A vitima masculina diz não reconhecer nenhum dos dois como os roubadores, enquanto a mulher diz que apenas reconheceu “sem sombra de dúvidas” as roupas que estariam usando. Além disso, o procedimento de reconhecimento foi feito com Igo e Felipe sozinhos, diferente do que recomenda o artigo 226 do Código de Processo Penal, que diz que “a pessoa, cujo reconhecimento se pretender, será colocada, se possível, ao lado de outras que com ela tiverem qualquer semelhança, convidando-se quem tiver de fazer o reconhecimento a apontá-la”.
Irene e Ayo refizeram o caminho feito por Igo e Felipe atrás de imagens do circuito de segurança que pudessem corroborar para a versão dada por eles na delegacia. Conseguiram obter imagens de três estabelecimentos.
O terceiro é o mais importante: as imagens do “QUÈBEC – Bar e Restaurante”, localizado na esquina da rua Paes Leme com a rua Eugênio de Medeiros mostram que, por volta das 21h20, Igo e Felipe passam por lá, sem nenhum pertence roubado. Nas imagens é possível ver os dois caminhando na rua Paes Leme em direção ao terminal.

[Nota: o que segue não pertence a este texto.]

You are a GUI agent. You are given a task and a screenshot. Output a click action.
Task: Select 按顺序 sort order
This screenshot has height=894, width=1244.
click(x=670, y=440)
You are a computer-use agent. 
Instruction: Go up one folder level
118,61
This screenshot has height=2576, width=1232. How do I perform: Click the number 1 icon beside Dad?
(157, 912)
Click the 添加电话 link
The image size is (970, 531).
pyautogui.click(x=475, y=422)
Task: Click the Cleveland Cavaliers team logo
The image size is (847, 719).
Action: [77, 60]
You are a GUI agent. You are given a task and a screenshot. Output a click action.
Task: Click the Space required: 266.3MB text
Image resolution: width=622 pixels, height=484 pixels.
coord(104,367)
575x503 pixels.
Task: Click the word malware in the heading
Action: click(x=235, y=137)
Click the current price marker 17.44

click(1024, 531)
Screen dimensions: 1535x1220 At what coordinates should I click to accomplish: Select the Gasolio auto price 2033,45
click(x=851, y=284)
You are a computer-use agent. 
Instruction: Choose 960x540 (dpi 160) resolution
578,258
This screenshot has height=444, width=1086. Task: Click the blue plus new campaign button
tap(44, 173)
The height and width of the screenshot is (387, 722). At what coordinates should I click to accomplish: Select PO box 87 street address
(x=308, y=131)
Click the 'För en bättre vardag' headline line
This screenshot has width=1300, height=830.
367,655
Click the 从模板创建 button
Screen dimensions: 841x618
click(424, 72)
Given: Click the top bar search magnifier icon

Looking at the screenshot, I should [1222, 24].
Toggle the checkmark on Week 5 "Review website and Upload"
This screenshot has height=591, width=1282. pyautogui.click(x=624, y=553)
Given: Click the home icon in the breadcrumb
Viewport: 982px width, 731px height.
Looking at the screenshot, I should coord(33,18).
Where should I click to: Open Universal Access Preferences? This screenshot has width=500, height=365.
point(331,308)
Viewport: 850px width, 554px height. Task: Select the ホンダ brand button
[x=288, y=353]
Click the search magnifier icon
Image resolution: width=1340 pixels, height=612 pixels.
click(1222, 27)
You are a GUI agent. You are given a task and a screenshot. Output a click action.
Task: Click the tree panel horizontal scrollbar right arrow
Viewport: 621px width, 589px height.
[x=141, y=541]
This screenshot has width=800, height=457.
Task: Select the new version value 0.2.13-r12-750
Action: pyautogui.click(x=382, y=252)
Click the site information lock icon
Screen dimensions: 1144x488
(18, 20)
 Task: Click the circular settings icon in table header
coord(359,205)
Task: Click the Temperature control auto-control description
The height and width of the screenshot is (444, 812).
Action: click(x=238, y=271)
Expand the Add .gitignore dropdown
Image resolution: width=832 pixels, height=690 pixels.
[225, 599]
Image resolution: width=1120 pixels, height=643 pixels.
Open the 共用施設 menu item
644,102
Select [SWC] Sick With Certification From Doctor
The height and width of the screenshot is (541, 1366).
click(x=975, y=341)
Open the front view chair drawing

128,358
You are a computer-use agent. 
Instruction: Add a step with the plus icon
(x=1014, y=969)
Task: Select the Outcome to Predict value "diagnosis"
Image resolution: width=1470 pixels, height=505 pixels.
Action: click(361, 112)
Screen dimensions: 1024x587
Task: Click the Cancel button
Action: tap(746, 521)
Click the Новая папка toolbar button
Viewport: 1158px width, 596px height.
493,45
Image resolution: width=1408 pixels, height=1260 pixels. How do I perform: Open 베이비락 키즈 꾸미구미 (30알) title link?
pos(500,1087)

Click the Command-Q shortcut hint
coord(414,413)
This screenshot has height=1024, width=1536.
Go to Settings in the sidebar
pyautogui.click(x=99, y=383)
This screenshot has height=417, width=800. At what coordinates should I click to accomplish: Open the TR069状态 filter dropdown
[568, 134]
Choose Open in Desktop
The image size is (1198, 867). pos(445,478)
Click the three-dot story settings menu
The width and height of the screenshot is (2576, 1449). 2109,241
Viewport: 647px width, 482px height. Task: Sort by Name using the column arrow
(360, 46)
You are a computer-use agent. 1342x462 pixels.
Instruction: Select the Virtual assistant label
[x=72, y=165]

O motorista ligou, então, para a Polícia Militar, que informou aos policiais militares Valeska de Almeida Scaranello, 32 anos, e Wander Luiz Riehl, 46 anos, ambos da 1ª Companhia do 23º Batalhão da capital, sobre o ocorrido.
Os PMs foram informados que os suspeitos pegaram um ônibus da linha 809P-10, que saia do Terminal Pinheiros com destino até o Terminal Campo Limpo. Por volta das 22h, na avenida Francisco Morato, altura do número 3900, já na Vila Sônia, os PMs interceptaram o ônibus e prenderam Igo e Felipe pelos dois roubos.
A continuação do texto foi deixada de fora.